We have recently been working on gap4 to improve both the speed of certain
operations and general memory usage. This work should be available in the next
release (no set date yet).
Feedback is particularly useful for this work. Specifically it would be nice
to know what people consider the current problems to be. Is speed or memory
the most important factor? Are you planning on managing large shotguns with
gap4? It is feasible that we can reduce the memory overhead with opening
databases by an extra 15%, but doing so will take us more time (during which
we could be performing more useful additions) and will cost some program
speed. Comments please.
Note that the majority of tests have been performed using optimised code on a
Dec Alpha system. Some values will be different with a big endian machine as
there is no overhead in byte swapping for I/O required and will vary
enormously from database to database. Also note that the Alpha is a 64 bit
machine and so memory usage is typically higher.
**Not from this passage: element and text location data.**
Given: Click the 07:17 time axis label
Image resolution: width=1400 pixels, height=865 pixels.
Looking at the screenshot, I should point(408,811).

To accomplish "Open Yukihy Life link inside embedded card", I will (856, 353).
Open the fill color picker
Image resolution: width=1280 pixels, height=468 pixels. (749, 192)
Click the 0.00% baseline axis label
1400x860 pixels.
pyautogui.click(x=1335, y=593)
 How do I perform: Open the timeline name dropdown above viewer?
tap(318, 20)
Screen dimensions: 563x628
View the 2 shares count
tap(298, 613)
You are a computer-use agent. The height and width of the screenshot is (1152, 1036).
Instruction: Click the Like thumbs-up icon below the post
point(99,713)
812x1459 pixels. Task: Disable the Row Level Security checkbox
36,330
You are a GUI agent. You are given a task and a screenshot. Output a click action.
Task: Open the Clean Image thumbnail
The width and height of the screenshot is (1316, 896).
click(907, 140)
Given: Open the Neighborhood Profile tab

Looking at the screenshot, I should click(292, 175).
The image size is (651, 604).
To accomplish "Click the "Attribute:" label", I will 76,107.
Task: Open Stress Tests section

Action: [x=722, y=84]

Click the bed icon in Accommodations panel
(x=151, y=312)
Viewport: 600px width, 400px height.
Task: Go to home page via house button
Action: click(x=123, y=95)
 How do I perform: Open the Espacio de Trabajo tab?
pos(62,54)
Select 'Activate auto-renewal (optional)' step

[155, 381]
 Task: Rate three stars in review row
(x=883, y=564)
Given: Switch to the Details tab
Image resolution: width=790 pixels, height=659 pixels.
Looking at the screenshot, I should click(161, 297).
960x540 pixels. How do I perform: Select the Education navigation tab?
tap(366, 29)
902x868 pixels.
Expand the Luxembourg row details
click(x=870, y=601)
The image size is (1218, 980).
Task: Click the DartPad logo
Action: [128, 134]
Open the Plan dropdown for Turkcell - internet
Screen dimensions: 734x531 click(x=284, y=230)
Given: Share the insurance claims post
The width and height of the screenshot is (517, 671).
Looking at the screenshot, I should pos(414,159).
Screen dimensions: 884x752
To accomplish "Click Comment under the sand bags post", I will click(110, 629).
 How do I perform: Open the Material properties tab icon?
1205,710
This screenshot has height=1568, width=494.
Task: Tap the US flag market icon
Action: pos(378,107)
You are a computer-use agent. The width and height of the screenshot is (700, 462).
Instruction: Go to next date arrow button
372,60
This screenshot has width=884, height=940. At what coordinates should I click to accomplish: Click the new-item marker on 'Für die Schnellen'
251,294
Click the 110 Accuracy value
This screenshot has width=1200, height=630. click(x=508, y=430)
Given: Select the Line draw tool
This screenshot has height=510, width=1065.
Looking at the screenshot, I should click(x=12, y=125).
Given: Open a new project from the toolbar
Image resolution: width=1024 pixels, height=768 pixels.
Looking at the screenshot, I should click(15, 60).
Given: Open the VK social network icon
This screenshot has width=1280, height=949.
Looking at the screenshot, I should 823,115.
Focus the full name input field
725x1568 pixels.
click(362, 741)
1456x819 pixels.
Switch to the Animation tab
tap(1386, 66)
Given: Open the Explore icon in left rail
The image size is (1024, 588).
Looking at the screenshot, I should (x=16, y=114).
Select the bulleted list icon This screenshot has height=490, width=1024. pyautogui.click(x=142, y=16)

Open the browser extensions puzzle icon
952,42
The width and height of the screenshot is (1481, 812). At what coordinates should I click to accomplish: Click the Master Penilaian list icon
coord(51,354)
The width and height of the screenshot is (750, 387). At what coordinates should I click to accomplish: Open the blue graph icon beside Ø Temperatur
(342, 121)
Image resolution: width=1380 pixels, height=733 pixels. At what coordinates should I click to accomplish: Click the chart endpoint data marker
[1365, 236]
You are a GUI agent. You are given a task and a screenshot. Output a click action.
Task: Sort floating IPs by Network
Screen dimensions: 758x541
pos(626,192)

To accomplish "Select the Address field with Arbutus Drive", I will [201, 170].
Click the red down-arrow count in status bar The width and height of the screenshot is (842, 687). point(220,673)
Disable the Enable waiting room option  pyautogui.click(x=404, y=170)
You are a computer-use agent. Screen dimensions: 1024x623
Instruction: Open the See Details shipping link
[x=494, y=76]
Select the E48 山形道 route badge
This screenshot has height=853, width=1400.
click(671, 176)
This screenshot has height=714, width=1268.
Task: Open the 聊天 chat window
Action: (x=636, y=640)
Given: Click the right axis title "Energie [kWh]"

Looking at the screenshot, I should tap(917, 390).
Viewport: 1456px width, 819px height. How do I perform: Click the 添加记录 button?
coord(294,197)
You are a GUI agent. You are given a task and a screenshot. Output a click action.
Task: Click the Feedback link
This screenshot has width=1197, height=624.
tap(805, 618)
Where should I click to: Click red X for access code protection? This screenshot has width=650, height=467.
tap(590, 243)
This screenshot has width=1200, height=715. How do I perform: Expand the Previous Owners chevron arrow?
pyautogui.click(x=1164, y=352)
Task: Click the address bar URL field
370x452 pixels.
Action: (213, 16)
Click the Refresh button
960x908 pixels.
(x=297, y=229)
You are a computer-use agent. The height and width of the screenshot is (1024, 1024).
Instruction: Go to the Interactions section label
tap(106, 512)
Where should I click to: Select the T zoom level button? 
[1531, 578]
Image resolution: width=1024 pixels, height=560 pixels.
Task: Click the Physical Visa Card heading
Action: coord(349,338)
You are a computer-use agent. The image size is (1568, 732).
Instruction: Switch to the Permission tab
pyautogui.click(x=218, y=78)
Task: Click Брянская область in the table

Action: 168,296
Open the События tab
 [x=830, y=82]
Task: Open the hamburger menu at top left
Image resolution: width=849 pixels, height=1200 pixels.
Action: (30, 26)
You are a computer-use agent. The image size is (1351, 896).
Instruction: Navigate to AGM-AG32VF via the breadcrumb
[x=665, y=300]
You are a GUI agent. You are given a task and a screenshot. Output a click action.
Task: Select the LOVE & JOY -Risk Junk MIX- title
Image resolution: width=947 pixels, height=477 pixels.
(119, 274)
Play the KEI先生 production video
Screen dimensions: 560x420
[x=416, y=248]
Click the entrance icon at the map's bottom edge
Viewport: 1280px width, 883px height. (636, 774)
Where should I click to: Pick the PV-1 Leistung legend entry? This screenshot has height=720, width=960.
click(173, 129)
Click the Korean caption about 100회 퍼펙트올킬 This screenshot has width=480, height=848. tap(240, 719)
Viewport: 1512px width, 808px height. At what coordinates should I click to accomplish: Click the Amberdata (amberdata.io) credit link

For comparative purposes some
results for gap and xgap have been included for those still using the old
The test databases listed below have the following composition:
Database A 722 reads, 744 annotations, 12 contigs.
Database B 2407 reads, 1845 annotations, 29 contigs.
Database C 5306 reads, 9053 annotations, 79 contigs.
Database D 6403 reads, 34786 annotations, 2452 contigs.
The actual changes themselves are not as important as the effect they have.
Some changes will apply to gap and xgap as well as gap4. Specifically I/O
bound routines in gap/xgap maybe sped up slightly (by perhaps 5-10%) and
opening a database will be sped up considerably. The other changes are
specific to gap4.
For gap4, a table of speed improvements follows. It is important to realise
that the database used makes a big difference. Most of the following were
tested on database A (722 readings and 744 annotations). All tests were
performed on a Dec Alpha running Digital Unix.
Assembly (100 reads, new db) 17% faster
Double strand (A) 28%
Suggest primers (A) 39%
Disassemble (400 reads, A) 126%
Enter 752 tags (A) 977%
Extract readings (A) 252%
Enter preass data (400, new) 41%
Open database (A) 39%
Open database (B) 122%
Open database (C) 898%
Other functions have doubtless increased in speed too.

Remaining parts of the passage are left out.